_WHAT TO PRODUCE_: For the entries below, print exactly the lines between the line holding "Open the 窗口 menu" and the line holding "This screenshot has width=854, height=604.", inclusive, and nothing else.

SUPPLIED RECORDS below:

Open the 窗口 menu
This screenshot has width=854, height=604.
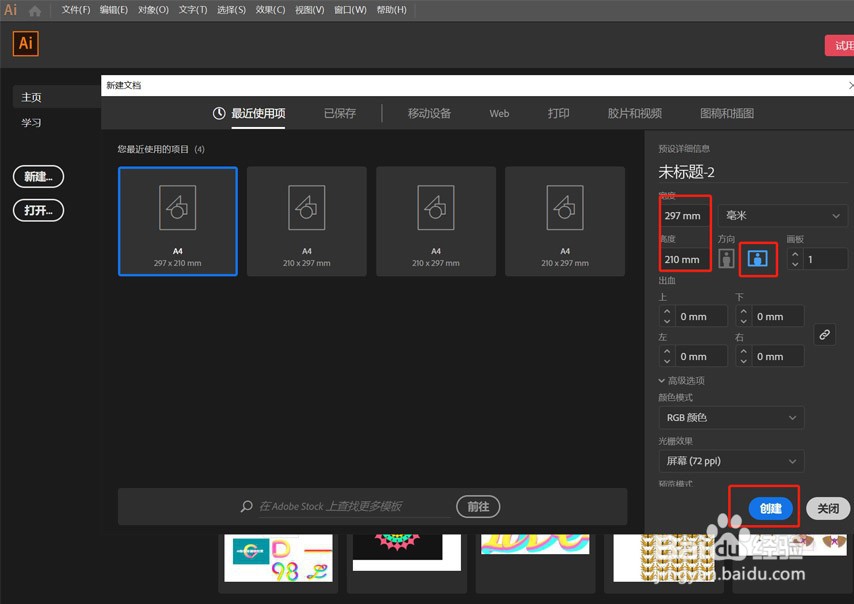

End of SUPPLIED RECORDS.
SUPPLIED RECORDS below:

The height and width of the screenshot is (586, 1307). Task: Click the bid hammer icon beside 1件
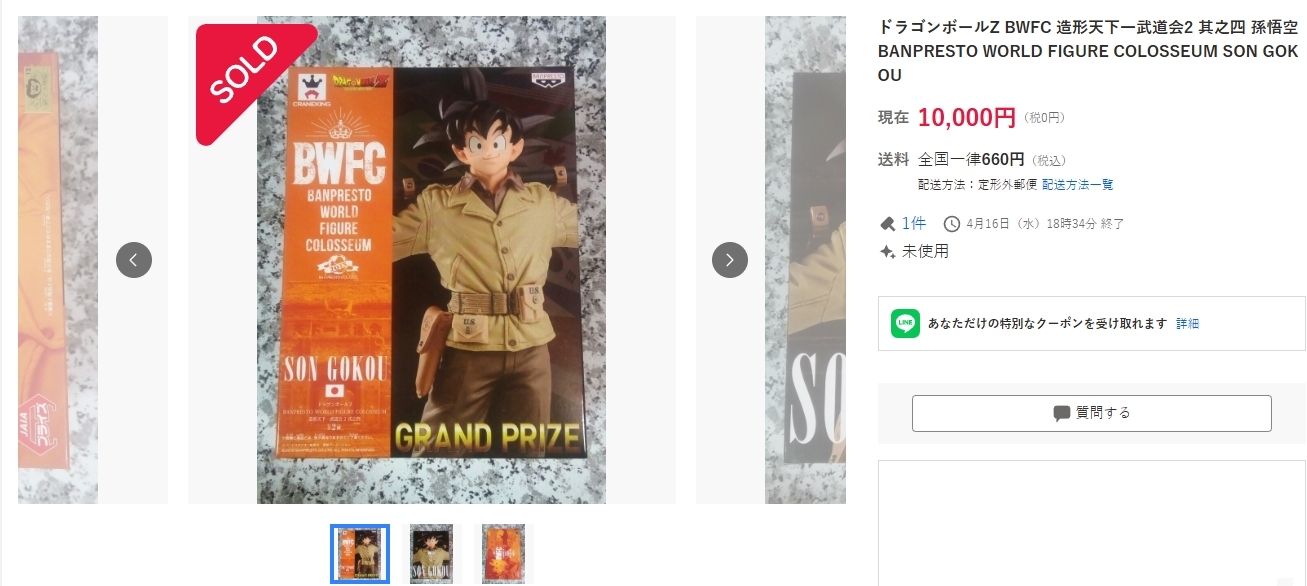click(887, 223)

End of SUPPLIED RECORDS.
SUPPLIED RECORDS below:

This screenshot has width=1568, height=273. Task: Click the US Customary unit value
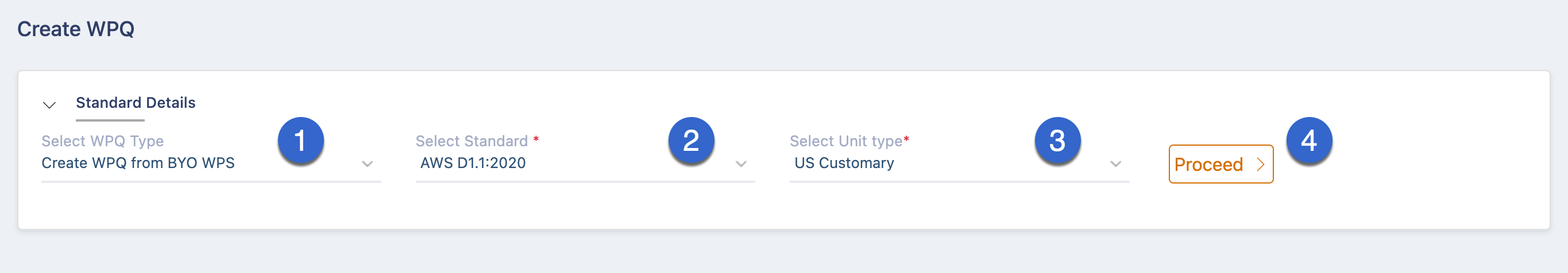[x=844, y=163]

End of SUPPLIED RECORDS.

_SOLVED PROBLEM_:
Open the 窗口 menu
This screenshot has width=854, height=604.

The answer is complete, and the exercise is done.